Official version: repairs and fuel shortage
Vice Premier Alexander Novak explained the drop in production by "unscheduled repairs" at refineries and promised that processing would increase after their completion. Moscow's logic: less oil for export — more for the domestic market to avoid fuel shortages within the country.
This partially aligns with OPEC+ commitments: Russia was supposed to cut production since the beginning of the year.
What was left out
Reuters in parallel reports notes something different: Ukrainian drones are systematically striking all three ports mentioned in the reduction forecast. According to the agency's calculations, the attacks have blocked at least 40% of Russia's export capacity — approximately 2 million barrels per day, including Primorsk, Ust-Luga, and the Druzhba pipeline.
"All oil facilities are essentially part of Russia's military-industrial complex and ensure budget revenues that go toward the war against Ukraine."
Major General Yevhen Khmara, SBU
President Zelensky stated in early spring that strikes on Ust-Luga disabled approximately 60% of its export capacity. According to him, Ukraine will stop attacking Russian energy infrastructure if Moscow stops striking Ukrainian facilities.
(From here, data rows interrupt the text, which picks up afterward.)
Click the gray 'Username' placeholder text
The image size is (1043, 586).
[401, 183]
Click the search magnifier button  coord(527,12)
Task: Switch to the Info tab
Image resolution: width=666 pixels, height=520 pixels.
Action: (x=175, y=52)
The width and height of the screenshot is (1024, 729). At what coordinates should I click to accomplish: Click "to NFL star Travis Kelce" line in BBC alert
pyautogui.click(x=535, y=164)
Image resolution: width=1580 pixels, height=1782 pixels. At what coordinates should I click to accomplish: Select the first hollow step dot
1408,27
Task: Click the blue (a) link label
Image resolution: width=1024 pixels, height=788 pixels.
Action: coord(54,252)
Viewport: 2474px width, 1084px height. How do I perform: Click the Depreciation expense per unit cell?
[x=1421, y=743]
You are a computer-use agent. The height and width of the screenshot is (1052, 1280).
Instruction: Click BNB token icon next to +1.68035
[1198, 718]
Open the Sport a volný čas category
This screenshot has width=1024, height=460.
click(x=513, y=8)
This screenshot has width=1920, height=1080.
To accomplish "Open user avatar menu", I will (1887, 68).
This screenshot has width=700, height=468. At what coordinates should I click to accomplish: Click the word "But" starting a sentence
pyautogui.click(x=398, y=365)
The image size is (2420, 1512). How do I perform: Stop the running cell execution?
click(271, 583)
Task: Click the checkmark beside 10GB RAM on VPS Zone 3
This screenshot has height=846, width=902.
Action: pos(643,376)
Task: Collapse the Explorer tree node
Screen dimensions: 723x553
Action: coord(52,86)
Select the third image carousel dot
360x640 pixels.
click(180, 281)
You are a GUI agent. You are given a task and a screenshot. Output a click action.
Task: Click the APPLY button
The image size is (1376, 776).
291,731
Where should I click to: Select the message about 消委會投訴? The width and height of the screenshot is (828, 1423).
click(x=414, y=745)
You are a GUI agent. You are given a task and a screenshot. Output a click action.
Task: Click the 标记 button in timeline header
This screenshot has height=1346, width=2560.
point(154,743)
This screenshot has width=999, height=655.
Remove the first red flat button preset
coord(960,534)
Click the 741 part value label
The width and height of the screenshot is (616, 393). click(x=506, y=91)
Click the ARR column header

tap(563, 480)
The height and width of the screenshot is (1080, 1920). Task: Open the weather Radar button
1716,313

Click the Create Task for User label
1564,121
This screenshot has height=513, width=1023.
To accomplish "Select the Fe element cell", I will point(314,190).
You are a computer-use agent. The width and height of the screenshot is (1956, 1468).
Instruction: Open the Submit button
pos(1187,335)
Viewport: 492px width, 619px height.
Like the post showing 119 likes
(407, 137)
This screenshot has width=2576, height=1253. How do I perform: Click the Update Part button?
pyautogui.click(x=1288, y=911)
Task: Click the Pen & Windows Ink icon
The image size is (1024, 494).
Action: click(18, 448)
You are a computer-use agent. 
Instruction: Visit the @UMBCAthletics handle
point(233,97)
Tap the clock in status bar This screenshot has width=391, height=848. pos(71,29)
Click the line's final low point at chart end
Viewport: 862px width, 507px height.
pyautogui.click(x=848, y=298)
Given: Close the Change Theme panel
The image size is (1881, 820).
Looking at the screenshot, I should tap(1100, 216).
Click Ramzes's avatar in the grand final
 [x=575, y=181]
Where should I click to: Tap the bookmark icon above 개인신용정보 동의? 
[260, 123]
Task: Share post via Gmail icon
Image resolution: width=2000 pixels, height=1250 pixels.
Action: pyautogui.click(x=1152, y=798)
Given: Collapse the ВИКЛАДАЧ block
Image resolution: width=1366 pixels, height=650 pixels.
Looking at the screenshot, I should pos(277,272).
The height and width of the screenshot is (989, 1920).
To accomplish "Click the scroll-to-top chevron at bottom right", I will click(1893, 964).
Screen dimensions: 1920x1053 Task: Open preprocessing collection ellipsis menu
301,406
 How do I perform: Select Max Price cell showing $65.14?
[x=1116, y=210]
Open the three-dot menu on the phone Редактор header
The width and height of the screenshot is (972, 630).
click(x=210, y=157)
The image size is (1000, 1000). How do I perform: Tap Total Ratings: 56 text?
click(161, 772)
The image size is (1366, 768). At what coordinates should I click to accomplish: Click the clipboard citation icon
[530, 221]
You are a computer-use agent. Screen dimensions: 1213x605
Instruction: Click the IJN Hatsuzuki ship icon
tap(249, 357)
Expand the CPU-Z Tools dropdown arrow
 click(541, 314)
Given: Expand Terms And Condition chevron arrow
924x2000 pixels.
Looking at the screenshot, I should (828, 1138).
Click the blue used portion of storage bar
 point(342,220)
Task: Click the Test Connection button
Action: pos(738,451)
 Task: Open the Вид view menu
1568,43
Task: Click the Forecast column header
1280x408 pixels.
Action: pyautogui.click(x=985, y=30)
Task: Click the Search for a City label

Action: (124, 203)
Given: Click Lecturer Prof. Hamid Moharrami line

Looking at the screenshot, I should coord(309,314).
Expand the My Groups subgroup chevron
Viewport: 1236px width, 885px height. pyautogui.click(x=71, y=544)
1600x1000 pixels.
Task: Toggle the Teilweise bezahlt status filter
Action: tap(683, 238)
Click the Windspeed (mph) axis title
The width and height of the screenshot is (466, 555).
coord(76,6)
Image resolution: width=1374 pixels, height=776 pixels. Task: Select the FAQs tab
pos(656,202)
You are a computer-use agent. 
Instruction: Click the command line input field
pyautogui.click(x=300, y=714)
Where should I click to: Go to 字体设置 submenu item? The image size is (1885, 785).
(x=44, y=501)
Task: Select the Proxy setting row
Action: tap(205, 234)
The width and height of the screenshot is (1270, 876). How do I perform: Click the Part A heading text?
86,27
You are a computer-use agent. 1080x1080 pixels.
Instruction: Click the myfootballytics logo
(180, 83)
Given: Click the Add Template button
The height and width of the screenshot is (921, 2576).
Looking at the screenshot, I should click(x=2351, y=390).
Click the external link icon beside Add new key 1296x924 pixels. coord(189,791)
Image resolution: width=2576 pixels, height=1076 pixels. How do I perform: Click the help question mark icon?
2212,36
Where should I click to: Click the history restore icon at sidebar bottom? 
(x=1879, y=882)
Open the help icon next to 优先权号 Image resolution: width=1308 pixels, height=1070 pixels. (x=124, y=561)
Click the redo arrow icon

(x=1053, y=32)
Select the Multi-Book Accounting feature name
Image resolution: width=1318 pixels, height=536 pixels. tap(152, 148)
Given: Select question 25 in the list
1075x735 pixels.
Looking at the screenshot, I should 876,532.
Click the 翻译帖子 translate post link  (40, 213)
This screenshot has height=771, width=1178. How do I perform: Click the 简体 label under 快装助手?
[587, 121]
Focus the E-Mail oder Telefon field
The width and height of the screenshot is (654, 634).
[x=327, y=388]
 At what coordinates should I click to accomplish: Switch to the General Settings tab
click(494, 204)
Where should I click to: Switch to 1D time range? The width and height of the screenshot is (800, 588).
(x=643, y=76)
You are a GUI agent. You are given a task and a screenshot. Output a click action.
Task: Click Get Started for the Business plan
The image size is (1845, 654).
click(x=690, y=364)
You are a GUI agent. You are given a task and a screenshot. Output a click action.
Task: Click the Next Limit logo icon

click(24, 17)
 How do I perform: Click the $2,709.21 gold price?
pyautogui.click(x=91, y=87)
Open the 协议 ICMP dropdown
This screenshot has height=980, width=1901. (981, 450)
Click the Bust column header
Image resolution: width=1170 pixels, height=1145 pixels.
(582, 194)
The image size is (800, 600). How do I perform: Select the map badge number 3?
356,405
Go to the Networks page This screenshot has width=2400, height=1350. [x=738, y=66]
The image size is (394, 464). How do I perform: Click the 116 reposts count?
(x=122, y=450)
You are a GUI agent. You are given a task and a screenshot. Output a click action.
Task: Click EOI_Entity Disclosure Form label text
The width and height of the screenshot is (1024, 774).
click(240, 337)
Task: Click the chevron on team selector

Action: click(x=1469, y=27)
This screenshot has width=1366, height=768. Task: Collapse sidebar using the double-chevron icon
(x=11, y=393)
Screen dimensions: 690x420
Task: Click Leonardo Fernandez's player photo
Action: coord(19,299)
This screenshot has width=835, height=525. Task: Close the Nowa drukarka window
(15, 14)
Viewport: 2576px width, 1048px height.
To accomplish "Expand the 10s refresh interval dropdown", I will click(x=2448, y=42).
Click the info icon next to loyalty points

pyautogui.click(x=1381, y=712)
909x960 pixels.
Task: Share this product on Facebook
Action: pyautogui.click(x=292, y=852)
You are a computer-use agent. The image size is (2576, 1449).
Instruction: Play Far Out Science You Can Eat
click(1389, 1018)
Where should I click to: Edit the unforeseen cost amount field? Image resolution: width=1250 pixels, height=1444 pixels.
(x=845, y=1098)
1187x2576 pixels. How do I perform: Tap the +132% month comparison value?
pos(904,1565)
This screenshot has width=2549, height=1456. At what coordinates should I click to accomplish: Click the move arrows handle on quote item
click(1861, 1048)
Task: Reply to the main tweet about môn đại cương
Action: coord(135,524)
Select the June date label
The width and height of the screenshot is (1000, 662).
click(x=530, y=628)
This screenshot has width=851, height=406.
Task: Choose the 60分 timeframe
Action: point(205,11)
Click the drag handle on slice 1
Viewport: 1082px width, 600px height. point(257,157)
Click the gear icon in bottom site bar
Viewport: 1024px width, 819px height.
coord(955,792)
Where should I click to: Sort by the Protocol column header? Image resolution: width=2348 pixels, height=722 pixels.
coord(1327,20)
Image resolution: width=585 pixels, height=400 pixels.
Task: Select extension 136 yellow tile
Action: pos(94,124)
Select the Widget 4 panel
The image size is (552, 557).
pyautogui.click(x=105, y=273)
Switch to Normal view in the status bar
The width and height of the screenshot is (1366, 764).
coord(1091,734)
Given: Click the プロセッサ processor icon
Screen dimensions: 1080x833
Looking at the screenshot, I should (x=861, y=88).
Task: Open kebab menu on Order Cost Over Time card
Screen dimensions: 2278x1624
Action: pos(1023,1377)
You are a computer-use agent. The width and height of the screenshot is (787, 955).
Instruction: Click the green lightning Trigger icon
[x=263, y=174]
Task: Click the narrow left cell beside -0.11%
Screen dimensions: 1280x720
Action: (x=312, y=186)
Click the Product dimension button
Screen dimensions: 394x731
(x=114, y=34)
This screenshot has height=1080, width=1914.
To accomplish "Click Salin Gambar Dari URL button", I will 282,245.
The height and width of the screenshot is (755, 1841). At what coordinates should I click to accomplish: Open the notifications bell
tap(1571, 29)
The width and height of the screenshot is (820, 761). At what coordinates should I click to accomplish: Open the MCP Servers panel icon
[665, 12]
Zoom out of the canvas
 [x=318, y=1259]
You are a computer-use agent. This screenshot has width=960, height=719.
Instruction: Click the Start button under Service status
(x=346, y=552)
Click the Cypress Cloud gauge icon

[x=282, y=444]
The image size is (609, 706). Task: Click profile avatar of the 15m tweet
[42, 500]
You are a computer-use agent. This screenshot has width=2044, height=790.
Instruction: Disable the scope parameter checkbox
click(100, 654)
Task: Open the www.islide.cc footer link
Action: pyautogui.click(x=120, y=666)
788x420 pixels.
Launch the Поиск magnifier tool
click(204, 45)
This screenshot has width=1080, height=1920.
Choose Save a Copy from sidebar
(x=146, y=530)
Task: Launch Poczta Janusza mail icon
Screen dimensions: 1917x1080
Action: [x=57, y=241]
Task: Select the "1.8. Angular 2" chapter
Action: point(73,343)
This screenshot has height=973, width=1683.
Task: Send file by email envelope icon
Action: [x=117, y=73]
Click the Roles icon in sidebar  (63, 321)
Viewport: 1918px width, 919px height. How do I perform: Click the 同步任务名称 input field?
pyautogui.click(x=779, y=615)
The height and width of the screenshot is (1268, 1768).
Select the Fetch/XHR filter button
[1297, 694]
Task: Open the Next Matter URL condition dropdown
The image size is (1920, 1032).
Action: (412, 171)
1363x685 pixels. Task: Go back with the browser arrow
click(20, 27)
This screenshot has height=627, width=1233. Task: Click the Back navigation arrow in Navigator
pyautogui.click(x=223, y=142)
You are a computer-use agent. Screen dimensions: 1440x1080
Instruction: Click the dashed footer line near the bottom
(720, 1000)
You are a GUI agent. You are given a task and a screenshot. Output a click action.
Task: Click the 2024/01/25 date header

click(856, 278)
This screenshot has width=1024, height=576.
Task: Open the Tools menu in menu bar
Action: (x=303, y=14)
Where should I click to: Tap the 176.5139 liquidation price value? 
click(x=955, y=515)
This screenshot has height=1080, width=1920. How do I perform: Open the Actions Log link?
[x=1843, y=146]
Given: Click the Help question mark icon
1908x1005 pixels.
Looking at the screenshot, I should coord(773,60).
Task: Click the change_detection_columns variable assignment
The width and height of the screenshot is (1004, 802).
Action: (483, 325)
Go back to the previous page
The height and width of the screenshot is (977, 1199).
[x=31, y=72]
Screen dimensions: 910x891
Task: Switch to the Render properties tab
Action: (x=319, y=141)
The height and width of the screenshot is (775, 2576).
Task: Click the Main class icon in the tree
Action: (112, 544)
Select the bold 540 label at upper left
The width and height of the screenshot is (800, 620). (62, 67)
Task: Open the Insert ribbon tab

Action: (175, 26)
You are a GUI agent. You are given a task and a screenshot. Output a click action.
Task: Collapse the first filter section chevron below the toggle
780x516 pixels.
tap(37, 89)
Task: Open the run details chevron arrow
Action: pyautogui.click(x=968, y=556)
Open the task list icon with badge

Why this matters beyond the oil market
- Oil and gas revenues form approximately a quarter of Russia's budget, which finances the war.
- Export reductions face simultaneous pressure from below: sanctions, G7 price caps, and falling global oil prices.
- Moscow compensates for some losses by redirecting flows — in particular, increasing shipments through Ust-Luga and Novorossiysk when Primorsk goes down after attacks.
The difference between "we're reducing for repairs" and "we're reducing because ports are burning" is not semantic: the first is a controlled process, the second is a structural vulnerability. If Ukraine maintains the pace of strikes on port infrastructure through the end of summer, the question will not be whether Russia fulfills OPEC+ quotas, but whether it can physically load tankers in the required volume at all.